Use General when you are changing organization identity and operator-facing defaults.

update the display name and descriptive metadata people see in the app
review the stable organization key used in URLs and API paths
review organization-level limits that affect collaboration and membership growth
note that the current app exposes the key for reference, but does not let you rename it here
treat this as the top-level org control surface, not a place to manage projects or runtime state

Members

Use Members when you are changing who belongs to the organization and what they can do.

invite teammates by email and manage pending invitations
change organization roles when responsibilities change
remove members who should no longer have access
expect the UI to encourage invites when the org looks like a solo workspace and the current user can manage membership

Workspaces

Use Workspaces when you are deciding where work should live and who can collaborate on it.

create a workspace for a client, team, or engagement
grant direct user access or share through teams
use default workspaces for private individual work and shared workspaces for collaborative work
in SaaS mode, expect plan checks around workspace creation and updates

Secrets

Use Secrets when you are storing credentials that you personally want to inject into runs.

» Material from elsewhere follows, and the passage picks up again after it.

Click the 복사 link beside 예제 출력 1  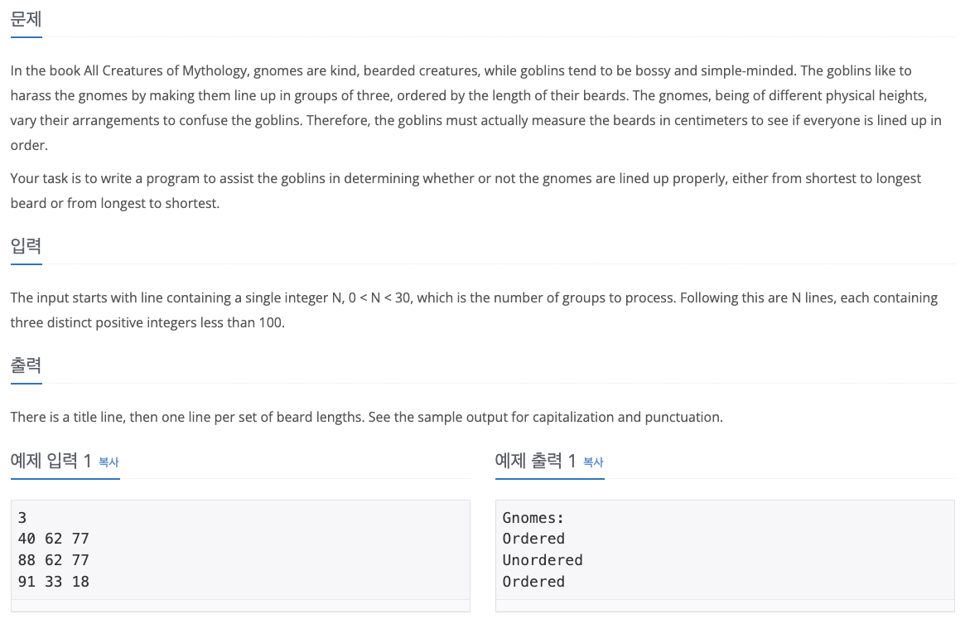click(593, 462)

add provider keys with canonical preset names such as OPENAI_API_KEY
rotate or delete credentials without exposing plaintext values in API responses
remember that secrets remain user-owned, even though settings is where they are managed
choose secret_ids when you start a runtime or create an evaluation because settings does not automatically inject every saved secret everywhere

Chat Models

Use Chat Models when you are curating the model picker in the interactive assistant UI.

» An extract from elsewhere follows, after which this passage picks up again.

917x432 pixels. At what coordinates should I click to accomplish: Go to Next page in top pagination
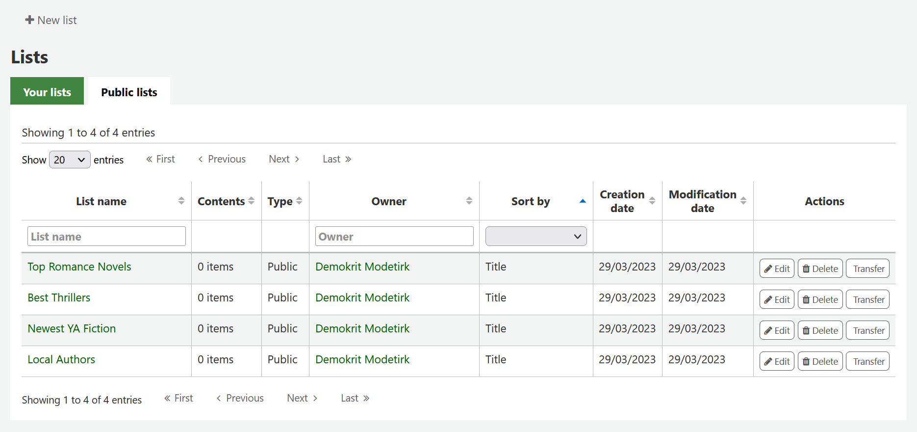284,159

enable or disable which chat models appear for you in the assistant picker
verify that the required provider keys are present for the selected models
treat this as a user preference surface backed by saved model preferences, not as an org-wide registry or policy control
keep this separate from Models, which stores versioned model artifacts for reuse and comparison

Billing

Use Billing when you are managing credits-backed usage in SaaS deployments.

review the current balance, warning state, and transaction history
configure auto-refill thresholds and monthly caps
inspect saved payment method details
follow the Enterprise link when the deployment uses invoicing or custom reporting instead of credits-backed self-serve billing

Permissions and deployment behavior

Organization owners can edit general settings and membership-related configuration.
Secrets remain user-owned even though the settings shell is where they are managed.
Billing only appears when credits are enabled for the deployment.
Enterprise messaging is surfaced from the billing section because billing behavior differs by deployment mode.

Permission guide

Section	Scope	Safe default assumption
General	organization	org-admin action
Members	organization	org-admin action with invite and role management
Workspaces	organization plus workspace access	org-level creation plus workspace-sharing controls
Secrets	user	each user manages their own credentials
Chat Models	user	treat as a per-user model-picker preference, not a registry write
Billing	organization, SaaS only	owner-level billing action

SaaS versus Enterprise

Deployment mode	What to expect in settings
SaaS	`Billing` is visible, credits are active, and auto-refill or payment-method workflows may appear
Enterprise	credits-backed billing is disabled and the billing surface does not act as the primary cost-control plane

What agents should assume

Settings is a grouping surface, not one API object.
Different sections have different permission checks.
Chat Models and registry Models are separate concepts.
Chat Models is user-scoped even though it is presented inside the settings shell.
Billing visibility depends on deployment configuration, so do not assume it exists everywhere.
Settings tells you where configuration is managed, but execution-time choices such as secret_ids still happen when a runtime or evaluation is created.